*What you should do*:
Repeat the records below exactly. Omit the pictures.

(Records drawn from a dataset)
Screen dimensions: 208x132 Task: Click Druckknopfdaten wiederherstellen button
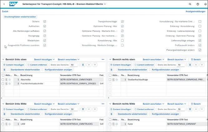tap(20, 17)
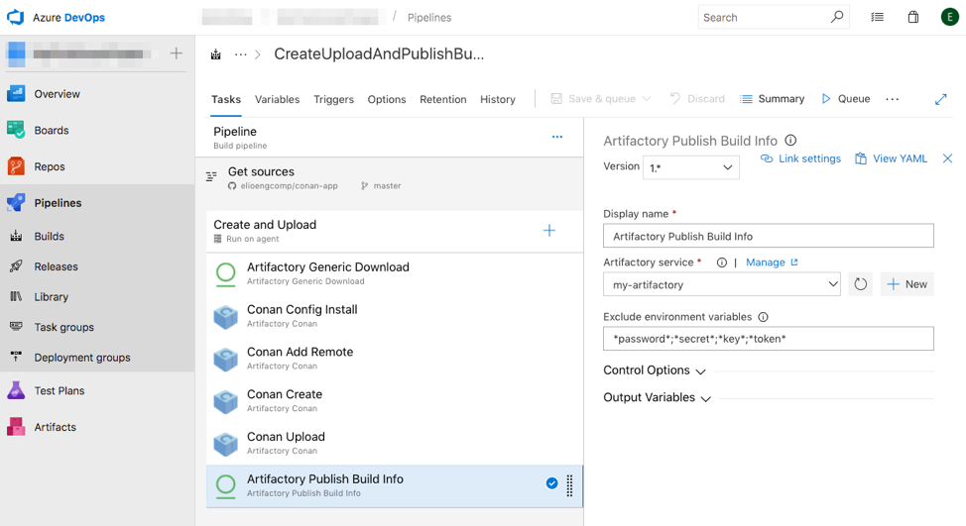Open the Version dropdown

690,167
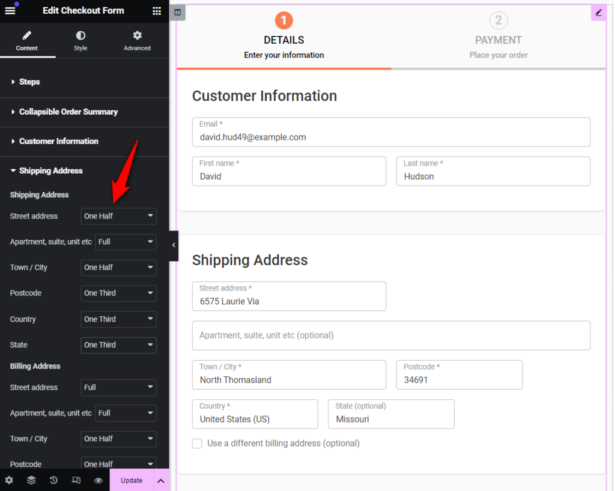Open the Shipping Street address width dropdown
The width and height of the screenshot is (615, 491).
(118, 216)
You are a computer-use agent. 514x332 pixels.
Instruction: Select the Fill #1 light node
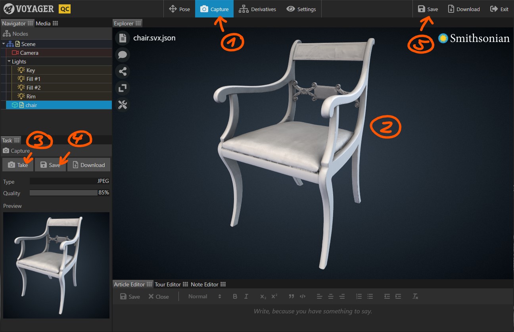(x=33, y=79)
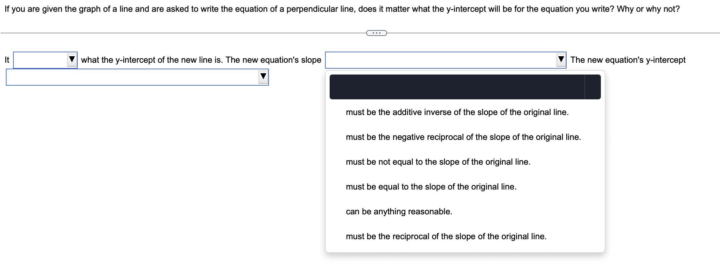Click the arrow of the 'It' dropdown
This screenshot has height=266, width=720.
72,60
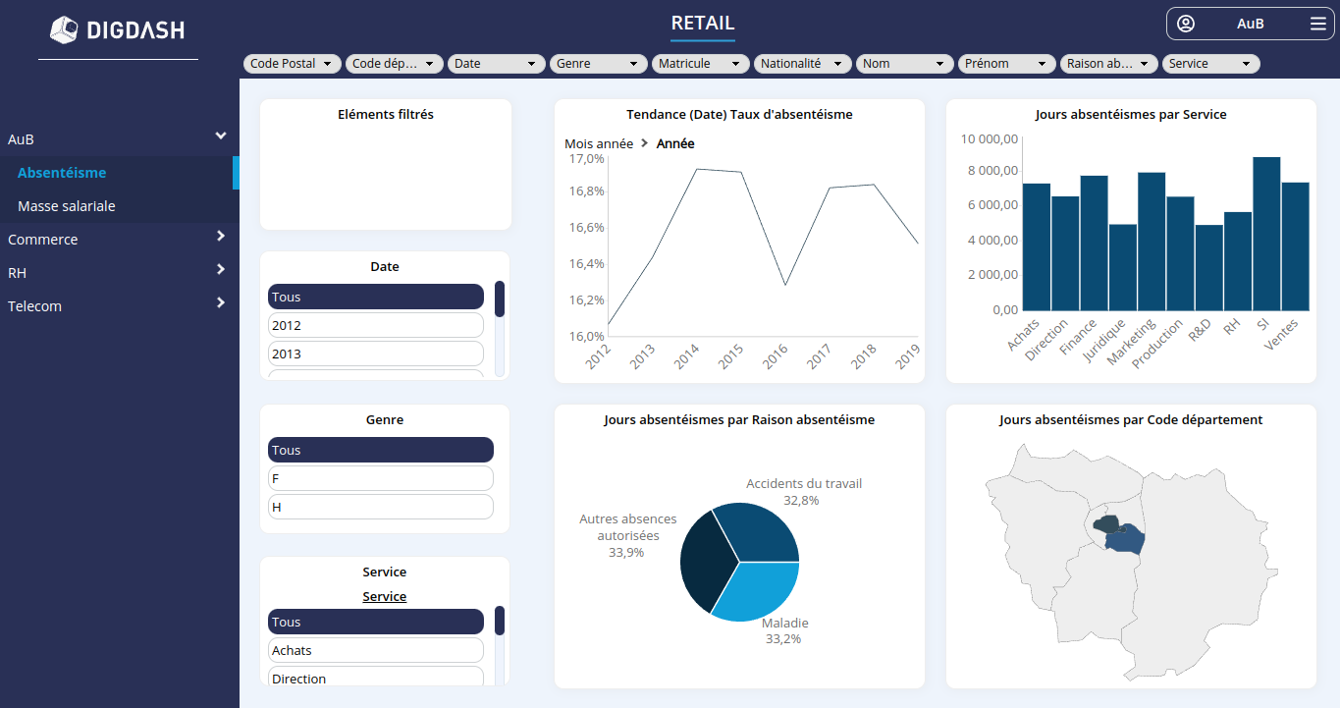
Task: Open the Code Postal filter dropdown
Action: point(292,63)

*Result*:
Screen dimensions: 208x132 Task: Click Druckknopfdaten wiederherstellen button
tap(20, 17)
Open the Version dropdown

690,167
Open the Shipping Street address width dropdown
The width and height of the screenshot is (615, 491).
(118, 216)
You are a computer-use agent. 514x332 pixels.
Instruction: Select the Fill #1 light node
(x=33, y=79)
Click the arrow of the 'It' dropdown
This screenshot has height=266, width=720.
72,60
Task: Open the Code Postal filter dropdown
Action: point(292,63)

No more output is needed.